The cellular pathway by which AT1 receptor blockade during placental ischemia improves autoregulatory function remains unclear, although one can speculate as to possibilities. For example, it has been previously shown that treatment with losartan increases the amount of AngIV produced which ultimately leads to an increased AngIII production and activation of the vascular protective AT2 receptor [29]. Another possibility may relate to evidence showing that AngII reduces immunolabeled βENaC in renal vascular smooth muscle [30]. This is potentially important because βENaC is an essential component of the vascular mechanosensor that contributes to the myogenic response [31], and we previously showed that βENaC protein expression is lower in cerebral arteries from placental ischemic rats when compared with normal pregnant rats [17]. Therefore, if cerebral vascular responses to AngII mirror those in the renal vasculature, it may be that angiotensin mediated downregulation of βENaC is a contributing mechanism. Another possibility by which AngII can induce impaired vascular reactivity is through generation of reactive oxygen species (ROS) (reviewed extensively in [22]). Thus, it is possible that increased vascular ROS production in the setting of placental ischemia, primes the vasculature for increased injury in response to endogenous and exogenous levels of AngII or AT1-AA. This possibility will be addressed in future studies.
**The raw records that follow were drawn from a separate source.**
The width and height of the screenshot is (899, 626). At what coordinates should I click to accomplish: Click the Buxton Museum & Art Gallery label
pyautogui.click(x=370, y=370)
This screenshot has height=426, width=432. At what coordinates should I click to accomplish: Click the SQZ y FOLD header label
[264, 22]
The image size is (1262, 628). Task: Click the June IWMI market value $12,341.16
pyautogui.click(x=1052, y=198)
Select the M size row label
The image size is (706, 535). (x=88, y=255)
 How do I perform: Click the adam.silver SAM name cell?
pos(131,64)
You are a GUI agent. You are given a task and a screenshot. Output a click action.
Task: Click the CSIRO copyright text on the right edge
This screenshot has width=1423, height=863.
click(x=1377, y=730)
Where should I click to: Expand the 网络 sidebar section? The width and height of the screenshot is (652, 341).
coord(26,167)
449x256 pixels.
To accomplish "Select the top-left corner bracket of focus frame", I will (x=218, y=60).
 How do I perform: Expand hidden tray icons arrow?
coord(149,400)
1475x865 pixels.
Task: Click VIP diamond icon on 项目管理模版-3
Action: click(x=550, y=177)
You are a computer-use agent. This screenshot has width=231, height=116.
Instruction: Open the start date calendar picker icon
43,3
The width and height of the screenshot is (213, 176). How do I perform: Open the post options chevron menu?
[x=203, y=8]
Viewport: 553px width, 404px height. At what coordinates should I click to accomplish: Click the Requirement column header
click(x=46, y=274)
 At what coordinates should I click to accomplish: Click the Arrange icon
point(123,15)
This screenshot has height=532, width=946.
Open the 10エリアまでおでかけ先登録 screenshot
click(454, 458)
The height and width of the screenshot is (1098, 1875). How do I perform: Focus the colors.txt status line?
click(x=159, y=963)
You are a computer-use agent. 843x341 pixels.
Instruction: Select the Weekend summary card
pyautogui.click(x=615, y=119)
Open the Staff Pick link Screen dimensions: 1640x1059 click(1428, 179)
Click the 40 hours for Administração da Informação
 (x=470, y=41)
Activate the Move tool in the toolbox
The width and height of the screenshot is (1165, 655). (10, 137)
We also considered the possibility of a role for the AT1-AA. AT1-AA was first reported in women with preeclamptic pregnancies by Wallukat et al. [12]. AT1-AA is thought to act by increasing the sensitivity of the AT1 receptor; however, its role in the cerebral vasculature has not been examined until now. Previously published work from the LaMarca laboratory reports that placental ischemia increases the production of AT1-AA in rats [15]. Moreover, infusion of the AT1-AA into pregnant rats replicates features of the placental ischemic model including the hypertension [32]. In the present study, infusion of the AT1-AA did not increase MAP. This result is more in line with the work of Wenzel et al. who generated an activating AT1 receptor antibody (AT1-AB) with the same chronotropic activity as the AT1-AA, but by itself did not cause changes in MAP in pregnant rats [33]. The reason for the difference in blood pressure response is not clear; however, it may be due to genetic differences in the rats used in the studies. The original studies utilized Sprague Dawley (SD) rats, whereas the present study was performed in CD rats, a sub-strain of SD rats. Interestingly, infusion of the AT1-AA caused impaired CBF autoregulation in pregnant rats, suggesting that it may play a mechanistic role in the cerebral vascular changes during preeclampsia independent of changes in blood pressure.

Conclusions

Although cerebrovascular events contribute significantly to the morbidity and mortality in patients with preeclampsia, the mechanisms involved are not clear. In this study, we present evidence that blockade of the AT1 receptor with losartan following placental ischemia prevents the hypertension and loss of CBF autoregulation associated with preeclampsia. It remains to be determined whether the lowering of blood pressure or blockade of the receptor is responsible for the improvement. While our data support the idea that the AT1 receptor is a promising therapeutic target for the treatment of cerebrovascular abnormalities associated with placental ischemia and preeclampsia, RAS inhibition is contraindicated during pregnancy. In addition, we cannot rule out the possibility that AngII or AT1-AA are not directly impacting cerebral vascular function, but rather having an indirect effect in the brain due to actions in other organs. Therefore, tissue specific therapies that target the AT1 receptor or the AT1-AA may be useful as potential therapeutic agents.